Autoren wie Grass hatten das nicht nötig. Wie der andere Nobelpreisträger, der Freund Böll, ließ er an seiner kritischen Einstellung gegenüber totalitären Linksregimen keine Zweifel. Die Ereignisse in Prag hätten gezeigt, so erklärte Böll 1968, "daß hier der von Moskau zentral gelenkte Sozialismus seinen moralischen Bankrott erklärte". Zur gleichen Zeit und am gleichen Ort distanzierte sich Grass von Enzensberger, der die "politische Substanz" der Prager Studenten "dürftig" genannt und ihnen vorgeworfen hatte: "Die DDR gilt als Außenfeind. [...] Die cubanischen und chinesischen Vorstellungen und Erfahrungen werden ignoriert oder pauschal abgelehnt."

Durchaus symptomatisch für die Beziehung zwischen der DDR und einem gewichtigen Teil der westdeutschen Linken war, daß Günter Grass' Stück über den 17. Juni, "Die Plebejer proben den Aufstand", in der DDR verboten wurde. "Die Blechtrommel" durfte dort erst in den achtziger Jahren erscheinen. Die politischen Positionen der westdeutschen Linken wurden durch das Scheitern der DDR nicht widerlegt, sondern bestätigt. Zwar rechneten CDU-Politiker in einer Zeit, in der Golo Mann in der FAZ (im Mai 1968) Grass für den Posten des Regierenden Bürgermeisters von Berlin empfahl, zur "extremen Linken", doch ebenso kämpferisch wie gegen Georg Kiesinger, der das Amt des Bundeskanzlers mit seiner nationalsozialistischen Vergangenheit auf nicht nur für Grass unerträgliche Weise belastete, setzte er sich gegen offen antidemokratische Tendenzen der außerparlamentarischen Opposition ein. Der unlängst von Wolfgang Kraushaar veröffentlichte Briefwechsel mit Adorno enthält dazu aufschlußreiche Dokumente. Grass appellierte im Oktber 1968 an Adorno, sich den radikalen Agitationen seiner Schüler entschiedener zu widersetzen.

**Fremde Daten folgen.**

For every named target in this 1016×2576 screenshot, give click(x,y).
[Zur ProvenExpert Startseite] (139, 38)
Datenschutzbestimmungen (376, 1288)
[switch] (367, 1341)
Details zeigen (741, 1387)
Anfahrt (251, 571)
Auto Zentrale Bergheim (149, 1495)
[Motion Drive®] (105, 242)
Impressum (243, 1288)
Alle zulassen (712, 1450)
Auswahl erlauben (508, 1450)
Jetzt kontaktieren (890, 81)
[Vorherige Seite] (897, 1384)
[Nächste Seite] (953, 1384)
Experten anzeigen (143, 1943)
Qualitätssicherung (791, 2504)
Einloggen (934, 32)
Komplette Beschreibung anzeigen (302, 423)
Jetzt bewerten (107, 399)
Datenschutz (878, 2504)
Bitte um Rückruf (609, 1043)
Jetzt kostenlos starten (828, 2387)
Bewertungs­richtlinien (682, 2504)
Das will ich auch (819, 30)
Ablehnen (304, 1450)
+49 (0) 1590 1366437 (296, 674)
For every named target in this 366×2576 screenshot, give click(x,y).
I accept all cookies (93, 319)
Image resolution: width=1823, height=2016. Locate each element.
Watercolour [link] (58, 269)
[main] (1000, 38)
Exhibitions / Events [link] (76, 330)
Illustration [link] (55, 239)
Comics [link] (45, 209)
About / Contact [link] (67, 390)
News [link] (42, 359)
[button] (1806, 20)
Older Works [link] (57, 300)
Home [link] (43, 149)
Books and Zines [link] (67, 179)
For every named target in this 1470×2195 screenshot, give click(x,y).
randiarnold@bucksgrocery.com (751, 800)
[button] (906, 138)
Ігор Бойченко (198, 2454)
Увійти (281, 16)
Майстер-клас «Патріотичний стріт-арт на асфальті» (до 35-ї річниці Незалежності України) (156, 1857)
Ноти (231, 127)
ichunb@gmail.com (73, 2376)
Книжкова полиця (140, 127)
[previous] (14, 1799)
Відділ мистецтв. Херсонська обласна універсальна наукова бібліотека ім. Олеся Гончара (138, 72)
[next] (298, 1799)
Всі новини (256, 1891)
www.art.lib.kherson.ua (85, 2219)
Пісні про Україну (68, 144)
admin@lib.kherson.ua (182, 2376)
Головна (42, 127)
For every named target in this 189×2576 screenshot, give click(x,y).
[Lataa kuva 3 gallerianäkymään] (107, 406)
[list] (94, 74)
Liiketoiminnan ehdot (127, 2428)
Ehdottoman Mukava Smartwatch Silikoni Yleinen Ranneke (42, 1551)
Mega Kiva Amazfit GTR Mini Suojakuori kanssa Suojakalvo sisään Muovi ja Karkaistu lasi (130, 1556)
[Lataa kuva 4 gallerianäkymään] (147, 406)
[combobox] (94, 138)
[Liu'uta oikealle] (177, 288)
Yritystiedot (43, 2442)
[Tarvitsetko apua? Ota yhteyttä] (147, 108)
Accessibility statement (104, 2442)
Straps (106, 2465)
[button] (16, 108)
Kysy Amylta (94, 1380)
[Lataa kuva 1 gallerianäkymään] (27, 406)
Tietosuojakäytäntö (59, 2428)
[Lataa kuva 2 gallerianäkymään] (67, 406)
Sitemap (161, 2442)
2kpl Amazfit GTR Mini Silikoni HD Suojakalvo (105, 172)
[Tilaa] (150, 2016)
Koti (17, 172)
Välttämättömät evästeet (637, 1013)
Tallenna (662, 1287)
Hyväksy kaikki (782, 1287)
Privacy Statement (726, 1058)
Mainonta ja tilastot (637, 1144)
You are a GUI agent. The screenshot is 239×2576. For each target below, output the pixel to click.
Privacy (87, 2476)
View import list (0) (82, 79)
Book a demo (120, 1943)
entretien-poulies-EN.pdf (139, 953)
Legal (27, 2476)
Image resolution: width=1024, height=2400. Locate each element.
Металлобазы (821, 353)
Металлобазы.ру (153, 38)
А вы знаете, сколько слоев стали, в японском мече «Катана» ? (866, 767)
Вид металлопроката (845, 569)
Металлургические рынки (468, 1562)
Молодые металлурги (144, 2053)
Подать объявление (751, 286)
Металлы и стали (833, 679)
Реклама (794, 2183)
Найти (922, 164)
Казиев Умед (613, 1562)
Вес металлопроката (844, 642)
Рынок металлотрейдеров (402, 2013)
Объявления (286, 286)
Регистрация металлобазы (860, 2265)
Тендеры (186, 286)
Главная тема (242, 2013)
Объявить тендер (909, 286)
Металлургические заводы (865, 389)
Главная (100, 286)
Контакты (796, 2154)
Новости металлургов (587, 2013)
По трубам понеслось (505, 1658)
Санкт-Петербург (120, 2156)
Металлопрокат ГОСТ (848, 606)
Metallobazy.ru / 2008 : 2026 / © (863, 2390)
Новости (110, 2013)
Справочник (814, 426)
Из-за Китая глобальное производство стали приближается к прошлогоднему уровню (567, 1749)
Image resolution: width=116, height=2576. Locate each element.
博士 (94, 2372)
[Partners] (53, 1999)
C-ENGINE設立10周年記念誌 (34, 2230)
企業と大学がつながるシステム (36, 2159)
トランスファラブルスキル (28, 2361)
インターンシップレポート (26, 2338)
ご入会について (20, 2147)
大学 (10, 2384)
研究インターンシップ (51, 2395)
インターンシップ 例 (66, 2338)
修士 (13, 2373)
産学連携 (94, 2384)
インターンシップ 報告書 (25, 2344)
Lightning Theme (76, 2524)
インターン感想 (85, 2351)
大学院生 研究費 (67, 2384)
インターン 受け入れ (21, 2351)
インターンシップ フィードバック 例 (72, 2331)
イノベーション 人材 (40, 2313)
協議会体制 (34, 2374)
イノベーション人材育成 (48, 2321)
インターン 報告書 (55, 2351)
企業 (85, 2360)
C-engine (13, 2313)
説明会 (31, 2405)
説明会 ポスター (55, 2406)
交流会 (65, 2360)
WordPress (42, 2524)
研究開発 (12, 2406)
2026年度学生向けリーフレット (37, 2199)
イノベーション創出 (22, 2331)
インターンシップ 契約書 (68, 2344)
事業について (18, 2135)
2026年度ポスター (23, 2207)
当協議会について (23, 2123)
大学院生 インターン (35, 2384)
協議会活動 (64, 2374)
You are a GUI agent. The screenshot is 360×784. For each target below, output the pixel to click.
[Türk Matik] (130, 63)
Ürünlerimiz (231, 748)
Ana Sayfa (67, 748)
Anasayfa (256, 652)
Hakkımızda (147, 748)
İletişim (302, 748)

Grass repräsentiert den in der Bundesrepublik nicht so seltenen Typus des linksliberalen Intellektuellen, der sich antidemokratischen Praktiken jeder Spielart mit großer Konsequenz verweigerte. Er hatte dabei die Courage, sich immer wieder zwischen alle Stühle zu setzen. Während er dem Sozialismus nahe legte, "sich seinen Geschwistern aus Zeiten der europäischen Aufklärung, nämlich den demokratischen Grundrechten, zu nähern", riet er der Sozialdemokratie, sich "vom kurzsichtigen Konsumdenken zu lösen" sowie die demokratische "Kontrolle der Macht- und Produktionsmittel" zu suchen. Bei allen politischen Irrtümern, die ihm unterlaufen sein mögen, machen ihn die besonnene Resistenz gegenüber jeder Form von Totalitarismus und die Kontinuität seiner Positionen weit glaubwürdiger als die politischen Verlautbarungen von Autoren mit mehrfach gewendeten Lebensläufen. Hartnäckigere Gegner als bei der Linken fand Grass auf der anderen Seite. Die politische Feindschaft war dabei allzu häufig mit literaturkritischen Argumenten getarnt. Einige der hartnäckigsten Fehlurteile wiederholten sich noch anläßlich der Verleihung des Nobelpreises gegenüber dem viel geschmähten Roman "Die Rättin". Kritik war da sicher angebracht, doch muß man dem Roman zumindest zugestehen, sich in einem artifiziellen Spiel mit der Apokalypse des Johannes und anderen kanonischen Texten der Weltliteratur so umfassend und komplex wie kaum ein anderer mit Traditionen auseinanderzusetzen, von deren Geltung heute so vieles abhängt: denen der Aufklärung. Das von der Aufklärung verbreitete Licht, so veranschaulicht es der Roman, kulminiert im unerträglich hellen und unendlich destruktiven Blitz der atomaren Bombe. Trotz solcher Kritik an den Folgen aufklärerischer Rationalität ist Grass den besseren Impulsen der Aufklärung verbunden geblieben. Es lohnt, sie mit ihm lebendig zu erhalten.